Ne de olsa Çanakkale Ruhu ile donanmış yüreklerimiz..
Söz konusu Çanakkale olunca; gerisi teferruat deyip, dünyanın en zor işi de olsa ağraştığmız, üstesinden geliriz NOKTA..
Koca profesör.. Şöyle yazmış, hemşehrisinin yeniden göreve getirilmesi üzerine;
“Hasan GESTAŞ ‘a müdür olarak geri dönmüşsün, tebrik ederim ..
Senin için gurur verici bir olay…
Türkiye’de çok az kişi için yapılan bir şey…”

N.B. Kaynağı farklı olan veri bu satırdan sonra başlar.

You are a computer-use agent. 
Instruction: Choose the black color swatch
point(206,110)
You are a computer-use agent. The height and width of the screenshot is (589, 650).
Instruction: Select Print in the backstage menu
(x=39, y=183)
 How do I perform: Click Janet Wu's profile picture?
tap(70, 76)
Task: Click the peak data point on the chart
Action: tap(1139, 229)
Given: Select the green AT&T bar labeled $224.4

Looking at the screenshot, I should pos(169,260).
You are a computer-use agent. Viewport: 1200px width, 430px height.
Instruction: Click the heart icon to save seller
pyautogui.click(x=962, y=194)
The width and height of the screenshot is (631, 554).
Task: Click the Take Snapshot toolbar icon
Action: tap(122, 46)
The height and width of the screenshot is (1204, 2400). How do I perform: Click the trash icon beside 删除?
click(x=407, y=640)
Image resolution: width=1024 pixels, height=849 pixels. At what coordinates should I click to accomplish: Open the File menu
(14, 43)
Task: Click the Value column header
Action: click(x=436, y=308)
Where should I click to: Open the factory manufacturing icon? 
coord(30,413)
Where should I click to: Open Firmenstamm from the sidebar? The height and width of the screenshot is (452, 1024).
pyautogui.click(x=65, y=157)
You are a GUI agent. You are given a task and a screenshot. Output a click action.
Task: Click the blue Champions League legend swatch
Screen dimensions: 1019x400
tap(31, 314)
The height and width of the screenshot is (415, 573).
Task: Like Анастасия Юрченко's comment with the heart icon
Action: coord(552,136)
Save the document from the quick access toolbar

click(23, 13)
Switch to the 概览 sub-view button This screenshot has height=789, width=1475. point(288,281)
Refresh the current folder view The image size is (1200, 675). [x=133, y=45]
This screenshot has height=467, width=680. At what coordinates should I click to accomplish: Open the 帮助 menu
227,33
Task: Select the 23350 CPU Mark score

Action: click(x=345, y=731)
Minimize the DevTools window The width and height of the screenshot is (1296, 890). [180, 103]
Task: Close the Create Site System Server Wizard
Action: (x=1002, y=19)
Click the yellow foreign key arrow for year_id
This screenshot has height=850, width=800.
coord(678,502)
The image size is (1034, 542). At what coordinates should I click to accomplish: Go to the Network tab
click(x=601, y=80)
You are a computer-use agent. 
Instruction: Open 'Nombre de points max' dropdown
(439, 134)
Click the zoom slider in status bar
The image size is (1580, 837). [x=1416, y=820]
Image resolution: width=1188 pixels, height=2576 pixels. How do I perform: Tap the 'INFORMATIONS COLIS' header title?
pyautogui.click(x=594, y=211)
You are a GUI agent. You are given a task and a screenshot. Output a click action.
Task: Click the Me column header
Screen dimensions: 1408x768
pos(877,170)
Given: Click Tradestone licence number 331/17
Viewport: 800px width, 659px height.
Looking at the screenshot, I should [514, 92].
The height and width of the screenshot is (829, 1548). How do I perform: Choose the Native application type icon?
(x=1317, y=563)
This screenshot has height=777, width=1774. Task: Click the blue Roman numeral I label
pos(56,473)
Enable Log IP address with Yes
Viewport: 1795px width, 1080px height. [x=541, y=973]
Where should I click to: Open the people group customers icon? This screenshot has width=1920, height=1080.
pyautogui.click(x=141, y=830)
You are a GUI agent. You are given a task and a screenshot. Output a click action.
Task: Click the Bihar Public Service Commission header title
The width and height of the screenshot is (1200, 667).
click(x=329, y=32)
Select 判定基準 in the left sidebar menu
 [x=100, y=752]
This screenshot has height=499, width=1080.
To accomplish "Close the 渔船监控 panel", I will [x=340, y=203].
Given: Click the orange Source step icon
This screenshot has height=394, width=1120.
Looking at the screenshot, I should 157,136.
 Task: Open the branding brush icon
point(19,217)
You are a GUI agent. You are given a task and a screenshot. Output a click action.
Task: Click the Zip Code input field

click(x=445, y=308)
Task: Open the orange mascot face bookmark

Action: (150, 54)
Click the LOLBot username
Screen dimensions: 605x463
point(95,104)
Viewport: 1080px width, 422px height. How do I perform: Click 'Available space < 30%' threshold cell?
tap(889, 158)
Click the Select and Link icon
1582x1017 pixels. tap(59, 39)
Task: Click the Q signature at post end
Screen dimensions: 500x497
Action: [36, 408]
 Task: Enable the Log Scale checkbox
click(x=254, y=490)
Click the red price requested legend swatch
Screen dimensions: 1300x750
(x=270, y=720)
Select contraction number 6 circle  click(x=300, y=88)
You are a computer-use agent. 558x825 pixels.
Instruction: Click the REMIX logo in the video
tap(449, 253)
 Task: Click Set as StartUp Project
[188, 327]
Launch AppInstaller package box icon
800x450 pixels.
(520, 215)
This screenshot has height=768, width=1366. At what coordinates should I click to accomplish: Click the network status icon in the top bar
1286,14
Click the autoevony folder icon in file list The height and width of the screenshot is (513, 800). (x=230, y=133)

Gelene bakacağımız kadar, geri gelişine vesile olana da bakmak gerek bence..
Bu noktada; Çanakkale sevdalısı olmak böyle bir şey diyeceğim…
İşin ehlini seçebilmek, bu sayede işi de yüceltmek.. Kurulduğu günlerdeki gibi Markayı büyütebilmek..
Gelene dedim de, geri gelişine vesile olandan söz etmedim sanırsam..
Dilerseniz, onu da Şehrimizde üst düzey görevde bulunmuş bir bürokratın yorumundan öğrenelim..
Ne dersiniz..?
Şöyle diyordu özetle.. Zaten, lafın tamamı kime anlatılır onu da iyi biliriz..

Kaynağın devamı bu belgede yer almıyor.